**PROMPT**
All lines below are to be output exactly as they stand.

[Stored items]

--- START ---

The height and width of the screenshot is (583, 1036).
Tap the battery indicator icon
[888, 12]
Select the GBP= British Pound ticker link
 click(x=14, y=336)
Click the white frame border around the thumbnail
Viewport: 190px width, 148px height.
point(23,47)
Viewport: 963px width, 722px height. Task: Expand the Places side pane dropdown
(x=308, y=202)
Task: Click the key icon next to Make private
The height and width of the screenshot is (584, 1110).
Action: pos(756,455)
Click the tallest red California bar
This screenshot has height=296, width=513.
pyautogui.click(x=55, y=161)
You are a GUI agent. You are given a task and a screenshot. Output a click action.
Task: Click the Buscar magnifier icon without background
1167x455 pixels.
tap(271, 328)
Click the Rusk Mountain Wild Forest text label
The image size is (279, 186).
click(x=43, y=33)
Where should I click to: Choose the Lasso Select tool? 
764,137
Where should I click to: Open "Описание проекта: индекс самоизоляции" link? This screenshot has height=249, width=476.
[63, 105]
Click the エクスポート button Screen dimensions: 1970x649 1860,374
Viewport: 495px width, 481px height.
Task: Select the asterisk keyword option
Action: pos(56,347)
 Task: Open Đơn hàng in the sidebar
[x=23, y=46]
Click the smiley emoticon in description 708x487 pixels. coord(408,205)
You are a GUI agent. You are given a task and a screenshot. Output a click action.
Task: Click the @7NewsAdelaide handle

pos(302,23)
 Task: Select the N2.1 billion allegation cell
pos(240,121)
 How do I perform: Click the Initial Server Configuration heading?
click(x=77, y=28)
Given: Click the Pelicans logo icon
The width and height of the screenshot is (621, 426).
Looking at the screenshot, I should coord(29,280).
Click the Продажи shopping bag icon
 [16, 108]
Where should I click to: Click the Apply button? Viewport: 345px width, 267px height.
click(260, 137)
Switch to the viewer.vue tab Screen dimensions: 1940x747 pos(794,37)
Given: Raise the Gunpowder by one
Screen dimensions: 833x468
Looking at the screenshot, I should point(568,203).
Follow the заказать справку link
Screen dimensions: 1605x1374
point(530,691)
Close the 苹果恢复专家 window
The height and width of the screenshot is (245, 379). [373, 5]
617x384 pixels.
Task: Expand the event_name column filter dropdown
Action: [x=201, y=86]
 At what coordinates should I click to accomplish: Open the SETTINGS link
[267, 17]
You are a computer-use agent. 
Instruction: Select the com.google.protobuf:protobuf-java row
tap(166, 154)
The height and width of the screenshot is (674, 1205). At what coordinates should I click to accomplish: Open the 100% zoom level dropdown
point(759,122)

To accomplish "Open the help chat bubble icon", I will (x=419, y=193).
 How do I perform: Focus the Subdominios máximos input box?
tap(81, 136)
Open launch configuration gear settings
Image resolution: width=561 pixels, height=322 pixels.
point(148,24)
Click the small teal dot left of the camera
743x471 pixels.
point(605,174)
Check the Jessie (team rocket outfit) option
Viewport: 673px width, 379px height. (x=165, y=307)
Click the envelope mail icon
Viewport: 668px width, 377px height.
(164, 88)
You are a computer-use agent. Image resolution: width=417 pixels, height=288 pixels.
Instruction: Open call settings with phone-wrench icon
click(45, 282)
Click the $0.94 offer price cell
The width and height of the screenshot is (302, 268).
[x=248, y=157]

--- END ---

**ANSWER TO THIS PROBLEM**
The height and width of the screenshot is (583, 1036).
Tap the battery indicator icon
[888, 12]
Select the GBP= British Pound ticker link
 click(x=14, y=336)
Click the white frame border around the thumbnail
Viewport: 190px width, 148px height.
point(23,47)
Viewport: 963px width, 722px height. Task: Expand the Places side pane dropdown
(x=308, y=202)
Task: Click the key icon next to Make private
The height and width of the screenshot is (584, 1110).
Action: pos(756,455)
Click the tallest red California bar
This screenshot has height=296, width=513.
pyautogui.click(x=55, y=161)
You are a GUI agent. You are given a task and a screenshot. Output a click action.
Task: Click the Buscar magnifier icon without background
1167x455 pixels.
tap(271, 328)
Click the Rusk Mountain Wild Forest text label
The image size is (279, 186).
click(x=43, y=33)
Where should I click to: Choose the Lasso Select tool? 
764,137
Where should I click to: Open "Описание проекта: индекс самоизоляции" link? This screenshot has height=249, width=476.
[63, 105]
Click the エクスポート button Screen dimensions: 1970x649 1860,374
Viewport: 495px width, 481px height.
Task: Select the asterisk keyword option
Action: pos(56,347)
 Task: Open Đơn hàng in the sidebar
[x=23, y=46]
Click the smiley emoticon in description 708x487 pixels. coord(408,205)
You are a GUI agent. You are given a task and a screenshot. Output a click action.
Task: Click the @7NewsAdelaide handle

pos(302,23)
 Task: Select the N2.1 billion allegation cell
pos(240,121)
 How do I perform: Click the Initial Server Configuration heading?
click(x=77, y=28)
Given: Click the Pelicans logo icon
The width and height of the screenshot is (621, 426).
Looking at the screenshot, I should coord(29,280).
Click the Продажи shopping bag icon
 [16, 108]
Where should I click to: Click the Apply button? Viewport: 345px width, 267px height.
click(260, 137)
Switch to the viewer.vue tab Screen dimensions: 1940x747 pos(794,37)
Given: Raise the Gunpowder by one
Screen dimensions: 833x468
Looking at the screenshot, I should point(568,203).
Follow the заказать справку link
Screen dimensions: 1605x1374
point(530,691)
Close the 苹果恢复专家 window
The height and width of the screenshot is (245, 379). [373, 5]
617x384 pixels.
Task: Expand the event_name column filter dropdown
Action: [x=201, y=86]
 At what coordinates should I click to accomplish: Open the SETTINGS link
[267, 17]
You are a computer-use agent. 
Instruction: Select the com.google.protobuf:protobuf-java row
tap(166, 154)
The height and width of the screenshot is (674, 1205). At what coordinates should I click to accomplish: Open the 100% zoom level dropdown
point(759,122)

To accomplish "Open the help chat bubble icon", I will (x=419, y=193).
 How do I perform: Focus the Subdominios máximos input box?
tap(81, 136)
Open launch configuration gear settings
Image resolution: width=561 pixels, height=322 pixels.
point(148,24)
Click the small teal dot left of the camera
743x471 pixels.
point(605,174)
Check the Jessie (team rocket outfit) option
Viewport: 673px width, 379px height. (x=165, y=307)
Click the envelope mail icon
Viewport: 668px width, 377px height.
(164, 88)
You are a computer-use agent. Image resolution: width=417 pixels, height=288 pixels.
Instruction: Open call settings with phone-wrench icon
click(45, 282)
Click the $0.94 offer price cell
The width and height of the screenshot is (302, 268).
[x=248, y=157]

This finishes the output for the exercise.